Exclude the pictures, then repeat exactly each line from the one containing "Viewport: 1568px width, 547px height." to the final line of the records that follow.

■ Collection entries:

__________________________________________________

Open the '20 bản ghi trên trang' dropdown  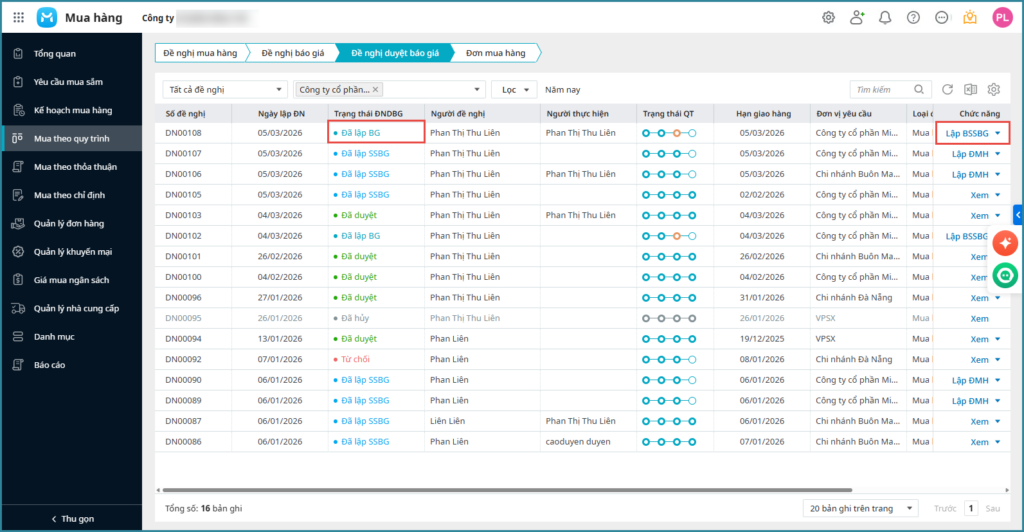[x=861, y=508]
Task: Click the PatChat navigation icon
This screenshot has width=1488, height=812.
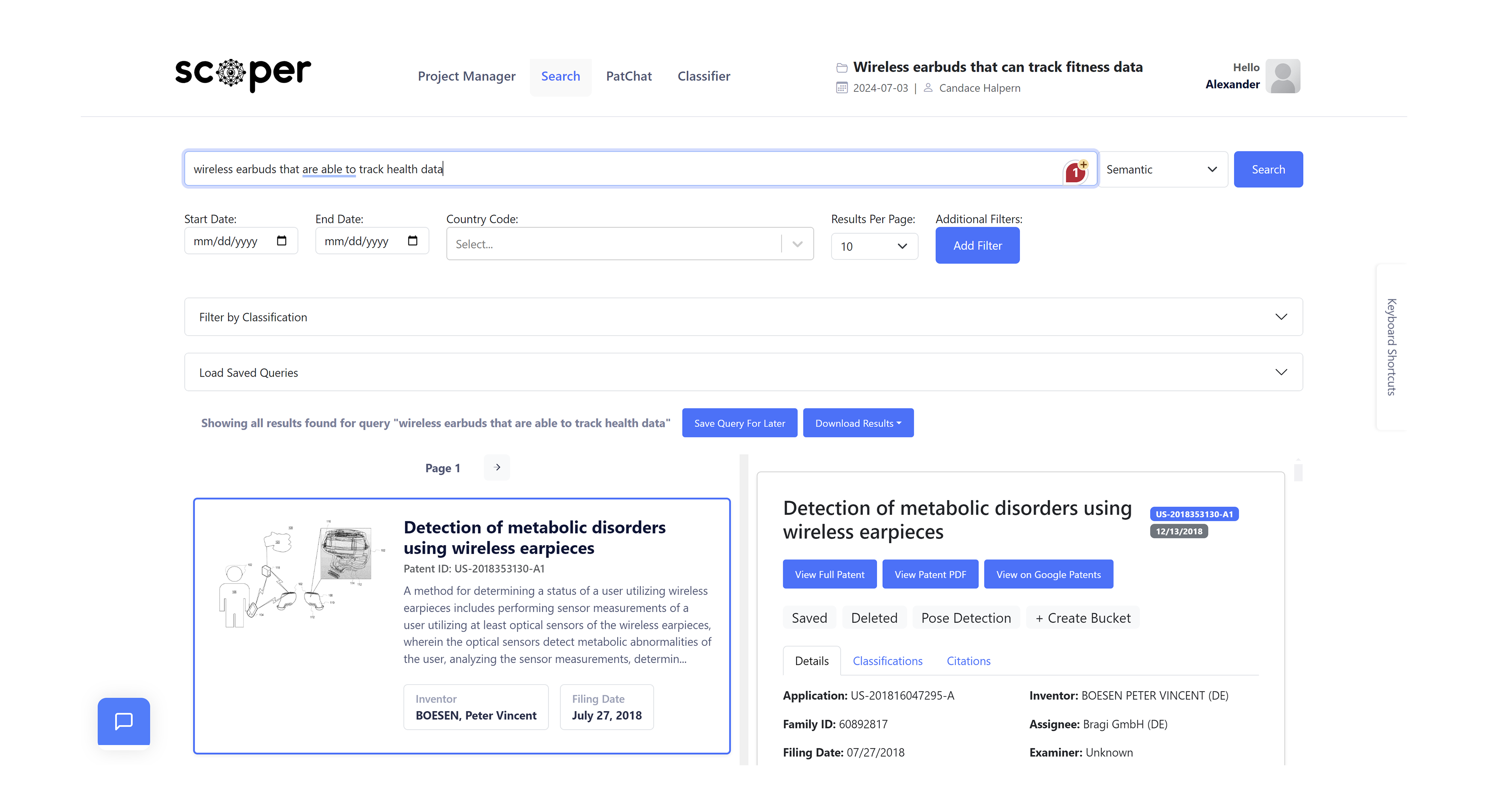Action: pos(628,76)
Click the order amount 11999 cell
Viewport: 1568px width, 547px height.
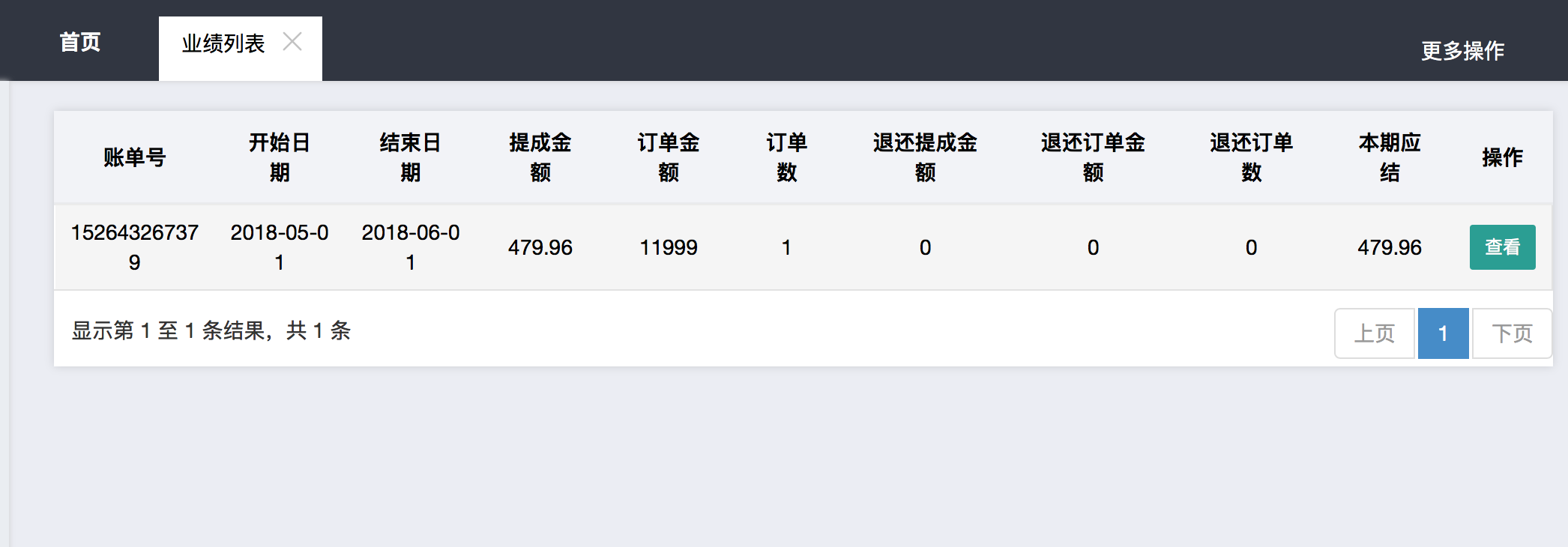point(668,247)
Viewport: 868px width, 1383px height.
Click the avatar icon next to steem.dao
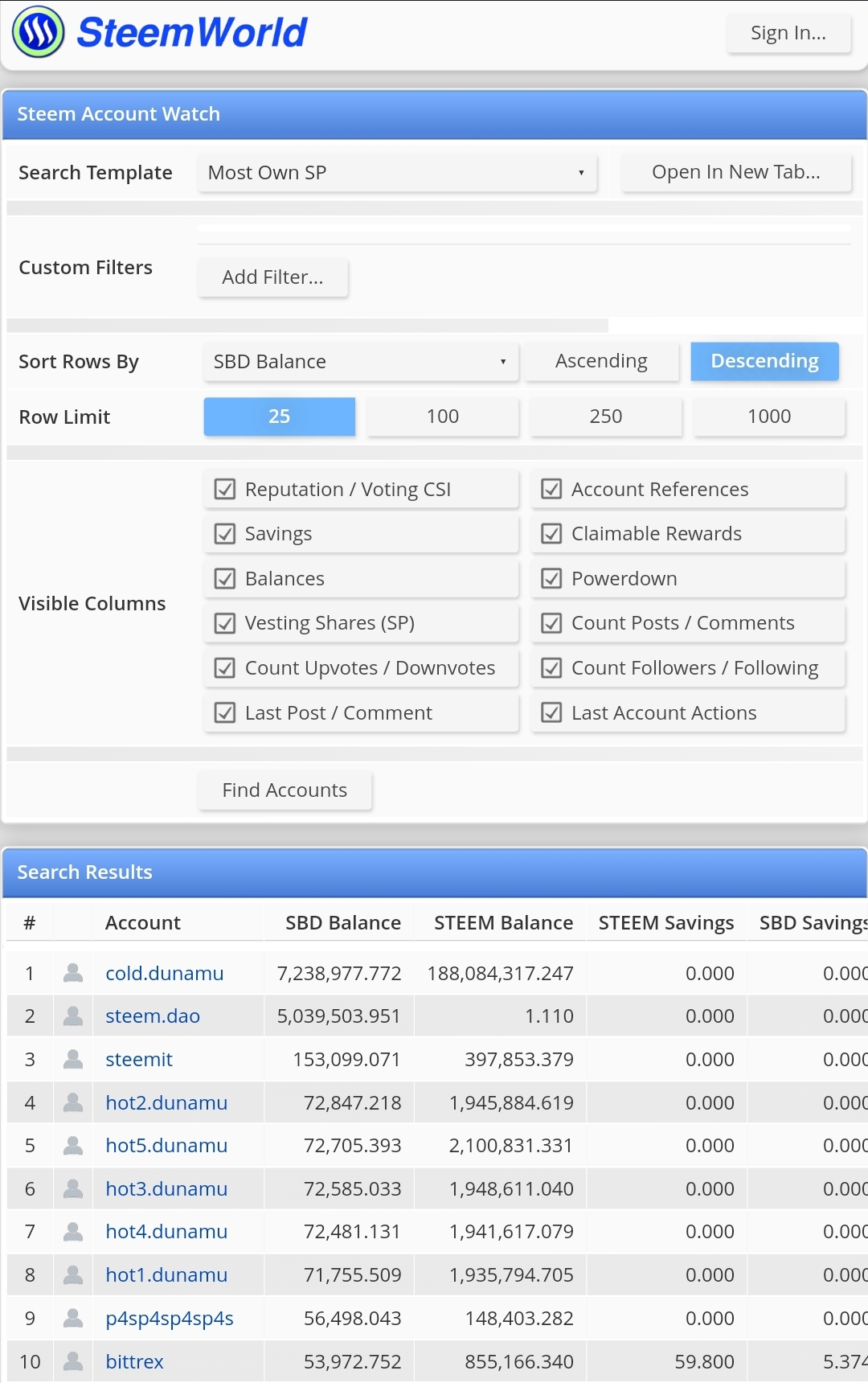click(73, 1016)
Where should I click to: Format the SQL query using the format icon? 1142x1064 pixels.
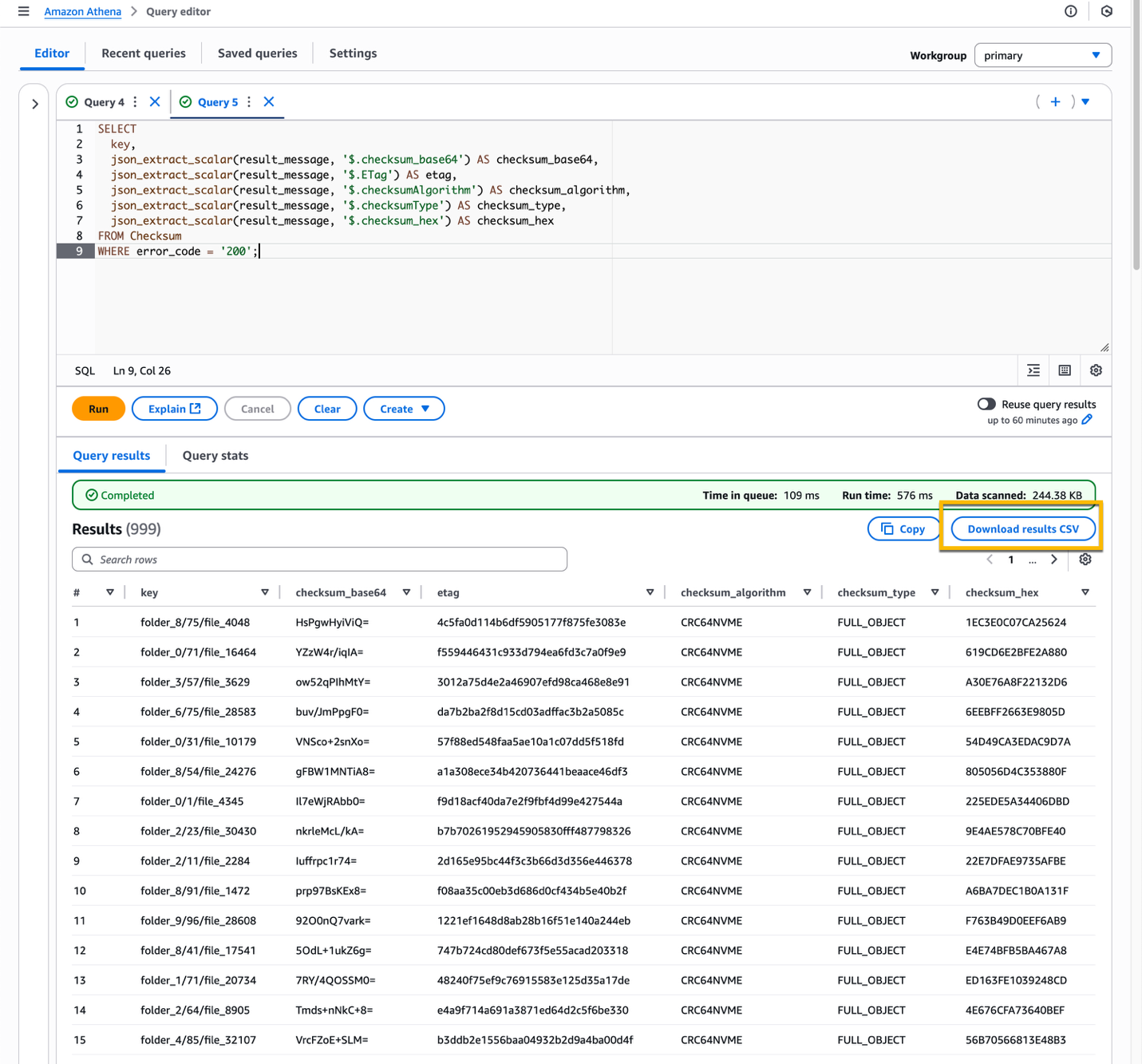pyautogui.click(x=1033, y=370)
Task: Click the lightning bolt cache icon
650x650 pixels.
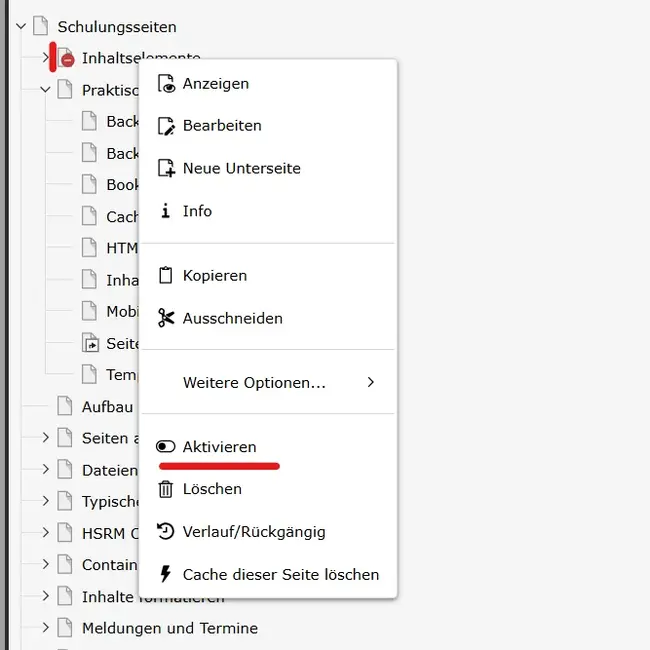Action: [166, 575]
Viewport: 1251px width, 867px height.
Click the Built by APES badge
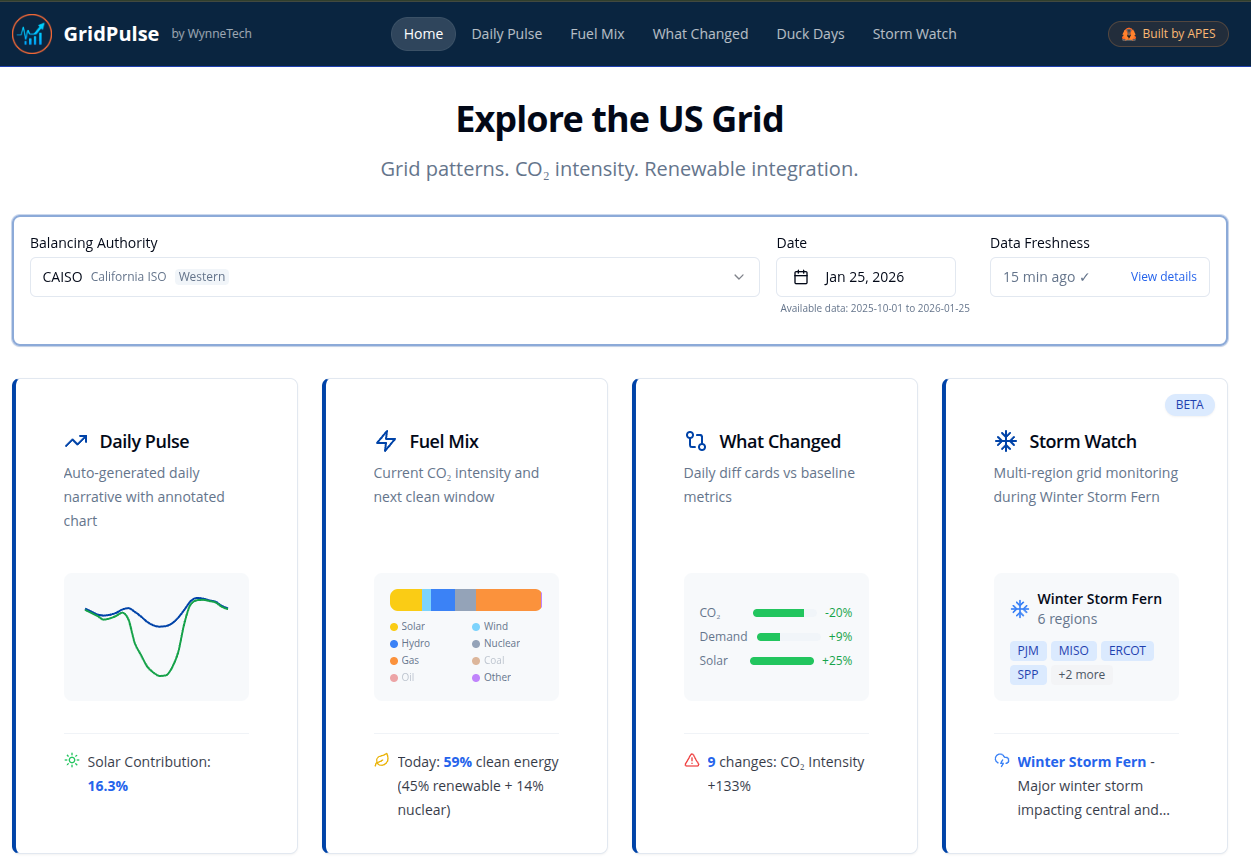coord(1168,33)
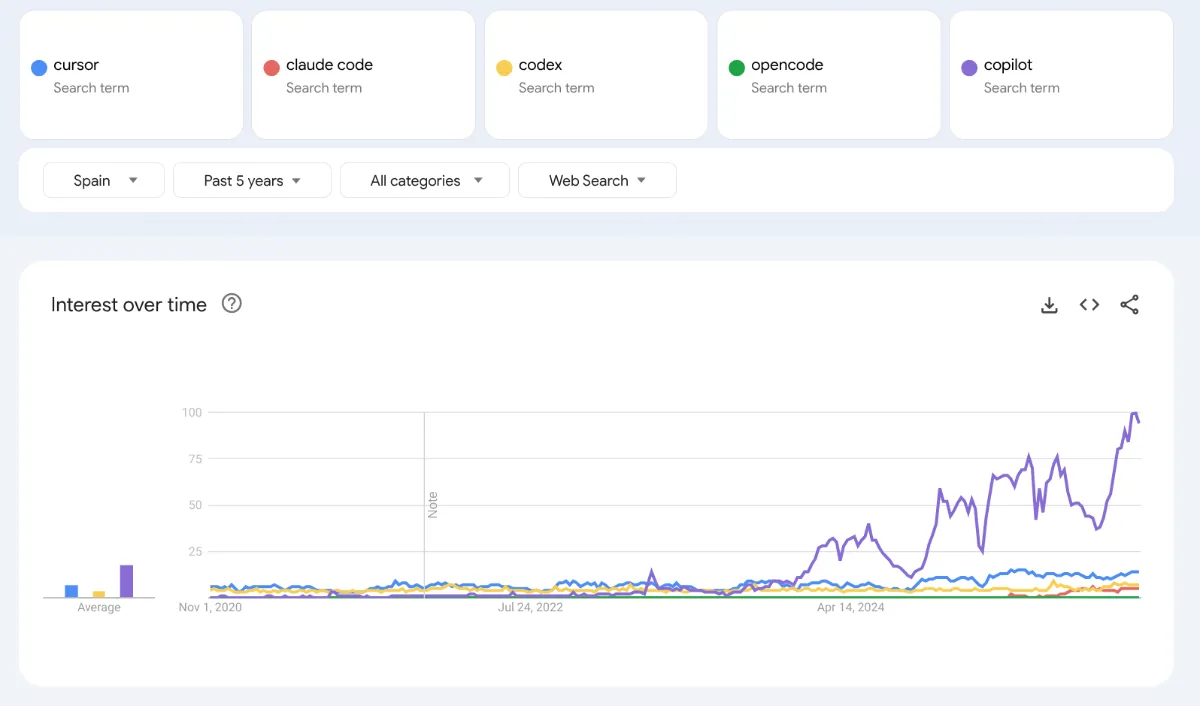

__________________________________________________

■ Solution to this problem:
Viewport: 1568px width, 547px height.
point(668,247)
Viewport: 868px width, 1383px height.
Click the avatar icon next to steem.dao
click(73, 1016)
Where should I click to: Format the SQL query using the format icon? 1142x1064 pixels.
pyautogui.click(x=1033, y=370)
Task: Click the lightning bolt cache icon
650x650 pixels.
Action: [166, 575]
Viewport: 1251px width, 867px height.
Click the Built by APES badge
coord(1168,33)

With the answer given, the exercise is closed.